# How long is the shelf life?



## SueE knits (Aug 10, 2011)

Is there a way to tell how long yarns have for a shelf life? I have several cones that break when I use them, very frustrating I must say. Can anyone help me with this or refer me to a web site that might have some information? Sue


----------



## Leonora (Apr 22, 2011)

I don't think there is any given shelf life time for yarns as they are made of so many types of fibres. But, if your yarn is snapping easily, it is past it's shelf life so will not give good wear and tear of anything made from it. When I see people advertising yarns for sale and they class them as 'vintage' thinking that will get them sold quicker, I just think 'oh yeah, vintage, keep it' it's not worth buying, truely.


----------



## Gilly (Aug 11, 2011)

Sometimes I use yarn that's been in my stash for more than 20 years,no problems.
Acrylics will last just about forever.
Wool also has a very long shelf life provided it's kept away from moth etc.
Is your yarn cashmere,alpaca or very finely spun wool?Some of these are very "tender" and need a matching fine carrier yarn run with them to strengthen and support.It might help to rewind and wax.


----------



## 55607 (Feb 23, 2012)

I find that thin cotton yarn will sometimes break easily by hand but will be strong once knit. Are you using a thin or thick yarn? Might try adjusting the tension? If this is a type of yarn you have used before without problems and now it is breaking on the machine it might be worth considering calling it a loss. Sorry I could not help more.


----------



## snowbird29 (Mar 18, 2012)

I have found some thinner yarns have broken these would be some I have had for many years and think yhey were eool or wool blend..


----------



## Entity (Sep 13, 2011)

I'm just theorizing, not sure how true this is. I'm thinking that old yarn or fiber can dry out and break easily. If you steam it to remoisturize the fiber, it may strenghten the yarn. Again, this is just a theory but it won't hurt trying it out. You may want to steam or soak in water a small amount of yarn and see what happens.

Then again, some yarns do not like water such as bamboo yarn.


----------



## Katharsiss (Apr 4, 2012)

Stick it in the freezer for a day or two. I've heard it revives.


----------



## Osunny (Jan 29, 2011)

sue.ereio said:


> Is there a way to tell how long yarns have for a shelf life? I have several cones that break when I use them, very frustrating I must say. Can anyone help me with this or refer me to a web site that might have some information? Sue


The problem with yarn is that it is subject to light; just like everything else. Plastic will become brittle and break and really what is acrylic yarn? I have had this experience with yarn that was stored in a warehouse for months (2/24 acrylic) and then I brought it home and put it on shelves for easy access.

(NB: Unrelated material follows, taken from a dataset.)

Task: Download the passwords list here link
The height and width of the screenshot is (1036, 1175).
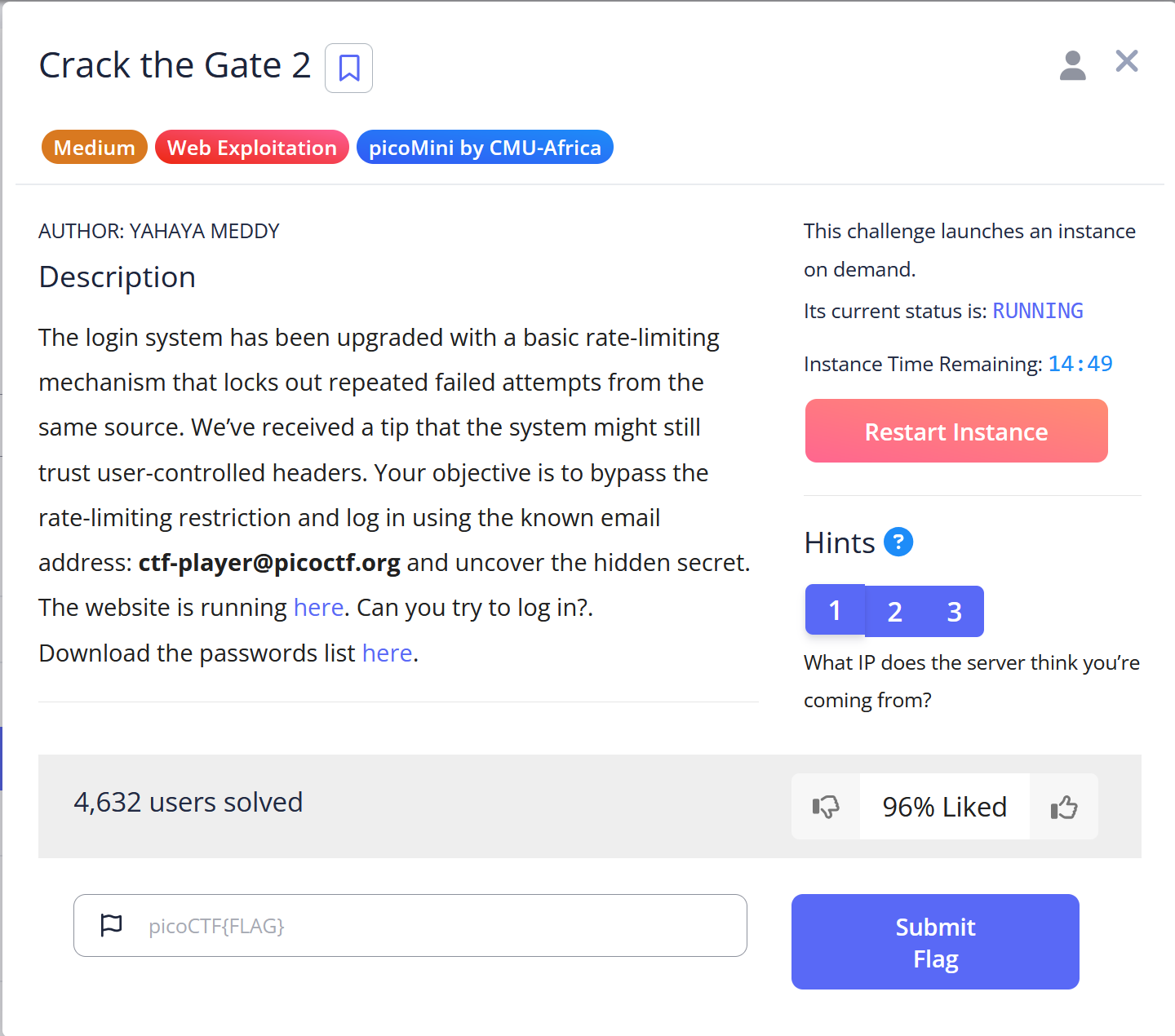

Thus, adding more light....

What I have learned is if I wind off several rounds that it will knit just fine. You might want to give it a try. And, look for damage like mouse chewing. I had a cone that seemed to break off in the same place on the cone every time I used it and got to looking and there was an almost invisible line of chew marks there. I wound all of that off and tada! I could knit with it again. I hate to throw out the baby with the bath water... ;-)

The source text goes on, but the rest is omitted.